No other activities proposed would give rise to significant dust generation beyond what is experienced from the current use of the access road for trucks and farm machinery serving the sale yards and paddocks.

The decision report concluded “due to the relatively small amount of material in the stockpiles and prevailing winds, dust emissions would be (sic) have less than minor effects”. In this regard, the application differed from the situation in Hanna, where no such reports existed to support the position presented on adverse effects.

[45] The same adequate level of assessment occurred in relation to the assessment of noise generated by the activity, including from vehicles used for the transport of aggregate and soil stored in the storage area. The application provided quite a detailed description of traffic movements, both to and from the site, and within the site. In summary, it explained that a typical generation of up to 36 vehicle movements per day would be created for the contractor’s yard but, because most of the work would be undertaken off-site, the proposal would not “involve significant vehicle movements or staff on-site for extended periods of time”. The logical

corollary was that the proposed activity did not involve significant movements of vehicles to the storage area for the purpose of loading and unloading aggregates and soil. This was reflected in the transport assessment which discuss movement to this area as follows:

The contractor’s yard access will also serve the rural land that forms the southern proportion of the site. Vehicle movements to and from that area are considered negligible.

[46] The noise assessment reflects the transport assessment and focuses on the noise from the contractor’s yard. Using reference levels for heavy machinery depots and workshops, it concludes that the main sources of noise that would be associated with the proposed development would be vehicle start-up and engine revving. The noise assessment was cognisant of the need to assess effects on adjacent neighbours, including the Millars, and concludes that even predicting a “worst case scenario” where noise in the yard areas would involve large vehicles and would be sustained and continuous for an hour, the proposal would comply with the applicable noise standards in the District Plan at all adjacent properties.

[47] The reporting planner, Mr Mountfort, who was fully versed with the proposal, was prepared to accept the expert conclusions noting, in particular, the limited number of vehicle movements which would occur as a consequence of the activity.

[48] Thus, while there is limited discussion of the activity to occur in the storage area in the application and accompanying reports, what can occur there is constrained by the description in the consent and the proposed number of vehicle movements. I consider the reporting planner, and the Commission did have regard to all relevant considerations before reaching the conclusion that the dust and noise effects of the activity, including from the transport generated by it, would be less than minor.

Did the Council misapply the permitted baseline test?

[49] The next criticism of the decision on notification is that it failed to correctly apply the permitted baseline test.
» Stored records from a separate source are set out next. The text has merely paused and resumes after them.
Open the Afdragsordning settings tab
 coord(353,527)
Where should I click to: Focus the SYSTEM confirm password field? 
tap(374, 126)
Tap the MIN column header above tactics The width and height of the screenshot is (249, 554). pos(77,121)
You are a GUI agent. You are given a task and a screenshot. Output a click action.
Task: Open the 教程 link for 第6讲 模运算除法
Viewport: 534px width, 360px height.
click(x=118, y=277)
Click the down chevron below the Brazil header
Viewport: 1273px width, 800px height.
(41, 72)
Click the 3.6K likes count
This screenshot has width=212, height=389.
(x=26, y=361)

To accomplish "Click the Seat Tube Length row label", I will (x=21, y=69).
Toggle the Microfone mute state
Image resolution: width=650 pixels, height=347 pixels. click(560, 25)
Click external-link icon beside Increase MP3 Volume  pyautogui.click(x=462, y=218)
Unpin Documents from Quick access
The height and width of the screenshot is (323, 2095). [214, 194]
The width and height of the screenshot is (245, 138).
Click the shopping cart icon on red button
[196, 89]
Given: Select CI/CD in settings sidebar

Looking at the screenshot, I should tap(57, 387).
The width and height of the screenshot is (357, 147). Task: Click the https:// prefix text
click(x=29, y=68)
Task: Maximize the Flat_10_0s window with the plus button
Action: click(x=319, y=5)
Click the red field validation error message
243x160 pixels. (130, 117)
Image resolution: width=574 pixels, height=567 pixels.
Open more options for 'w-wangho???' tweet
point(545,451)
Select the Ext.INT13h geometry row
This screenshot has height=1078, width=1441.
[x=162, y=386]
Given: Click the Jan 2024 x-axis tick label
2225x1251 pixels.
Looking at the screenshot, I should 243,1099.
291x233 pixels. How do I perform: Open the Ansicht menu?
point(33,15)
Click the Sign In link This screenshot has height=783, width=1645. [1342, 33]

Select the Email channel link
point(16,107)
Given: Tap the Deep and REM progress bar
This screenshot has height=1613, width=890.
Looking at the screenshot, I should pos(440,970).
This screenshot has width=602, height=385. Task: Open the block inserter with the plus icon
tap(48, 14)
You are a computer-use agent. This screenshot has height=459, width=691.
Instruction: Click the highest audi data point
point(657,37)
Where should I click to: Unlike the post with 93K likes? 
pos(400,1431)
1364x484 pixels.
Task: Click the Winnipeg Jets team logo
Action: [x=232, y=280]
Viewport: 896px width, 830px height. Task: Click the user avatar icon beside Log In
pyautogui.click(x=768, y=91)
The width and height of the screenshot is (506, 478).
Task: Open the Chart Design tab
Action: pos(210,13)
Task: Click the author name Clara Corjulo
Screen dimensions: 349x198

The “permitted baseline” test, as developed in case

law,8 allows a decision-maker to exclude from consideration, effects which would in any event be authorised on that site, whether through rules in a plan or a resource consent. However, the permitted baseline test has also been qualified by excluding the use of “fanciful” activities for comparison, that is, activities which are technically permitted, but which would be unlikely to occur in reality.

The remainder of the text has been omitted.